An important innovation factor includes customers buying products or using services. As a result, firms may incorporate users in focus groups (user centred approach), work closely with so called lead users (lead user approach) or users might adapt their products themselves. U-STIR, a project to innovate Europe’s surface transportation system, employs such workshops. Regarding this user innovation, a great deal of innovation is done by those actually implementing and using technologies and products as part of their normal activities. In most of the times user innovators have some personal record motivating them. Sometimes user-innovators may become entrepreneurs, selling their product, they may choose to trade their innovation in exchange for other innovations, or they may be adopted by their suppliers. Nowadays, they may also choose to freely reveal their innovations, using methods like open source. In such networks of innovation the users or communities of users can further develop technologies and reinvent their social meaning.


Value of Experimentation:

When an innovative idea requires a better business model, or radically redesigns the delivery of value to focus on the customer, a real world experimentation approach increases the chances of market success. Potentially innovative business models and customer experiences cant be tested through traditional market research methods. Pilot programs for new innovations set the path in stone too early thus increasing the costs of failure. On the other hand, the good news is that recent years have seen considerable progress in identifying important key factors/principles or variables that affect the probability of success in innovation. Of course, building successful businesses is such a complicated process, involving subtle interdependencies among so many variables in dynamic systems, that it is unlikely to ever be made perfectly predictable. But the more business can master the variables and experiment, the more they will be able to create new companies, products, processes and services that achieve what they hope to achieve.

Goals/Failures:

Programs of organizational innovation are typically tightly linked to organizational goals and objectives, to the business plan, and to market competitive positioning. One driver for innovation programs in corporations is to achieve growth objectives. As Davila et al. (2006) notes, "Companies cannot grow through cost reduction and reengineering alone... Innovation is the key element in providing aggressive top-line growth, and for increasing bottom-line results."

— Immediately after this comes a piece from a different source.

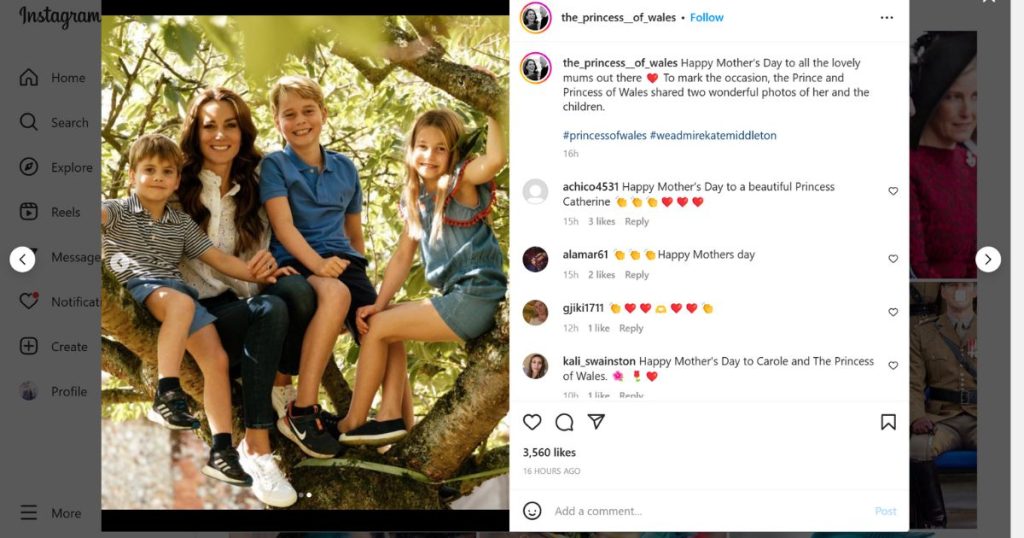The height and width of the screenshot is (538, 1024).
Task: Like the post with the heart icon
Action: click(532, 422)
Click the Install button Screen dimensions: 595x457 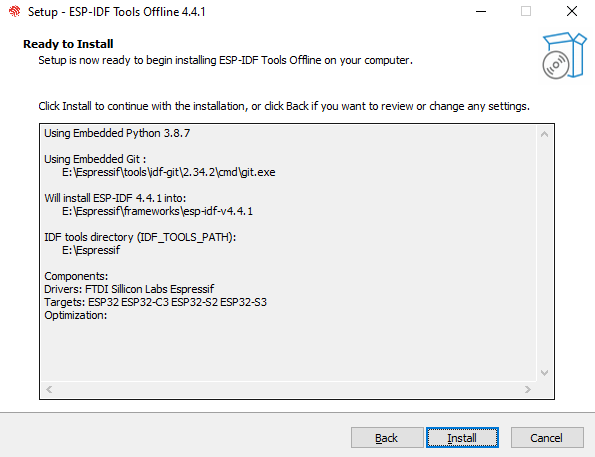tap(462, 438)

One survey across a large number of manufacturing and services organizations found, ranked in decreasing order of popularity, that systematic programs of organizational innovation are most frequently driven by: Improved quality, Creation of new markets, Extension of the product, range, Reduced labor costs, Improved production processes, Reduced materials, Reduced environmental damage, Replacement of products/services, Reduced energy consumption, Conformance to regulations.

These goals vary between improvements to products, processes and services and dispel a popular myth that innovation deals mainly with new product development. Most of the goals could apply to any organisation be it a manufacturing facility, marketing firm, hospital or local government. Whether innovation goals are successfully achieved or otherwise depends greatly on the environment prevailing in the firm.

Conversely, failure can develop in programs of innovations. The causes of failure have been widely researched and can vary considerably. Some causes will be external to the organization and outside its influence of control. Others will be internal and ultimately within the control of the organization. Internal causes of failure can be divided into causes associated with the cultural infrastructure and causes associated with the innovation process itself. Common causes of failure within the innovation process in most organisations can be distilled into five types: Poor goal definition, Poor alignment of actions to goals, Poor participation in teams, Poor monitoring of results, Poor communication and access to information.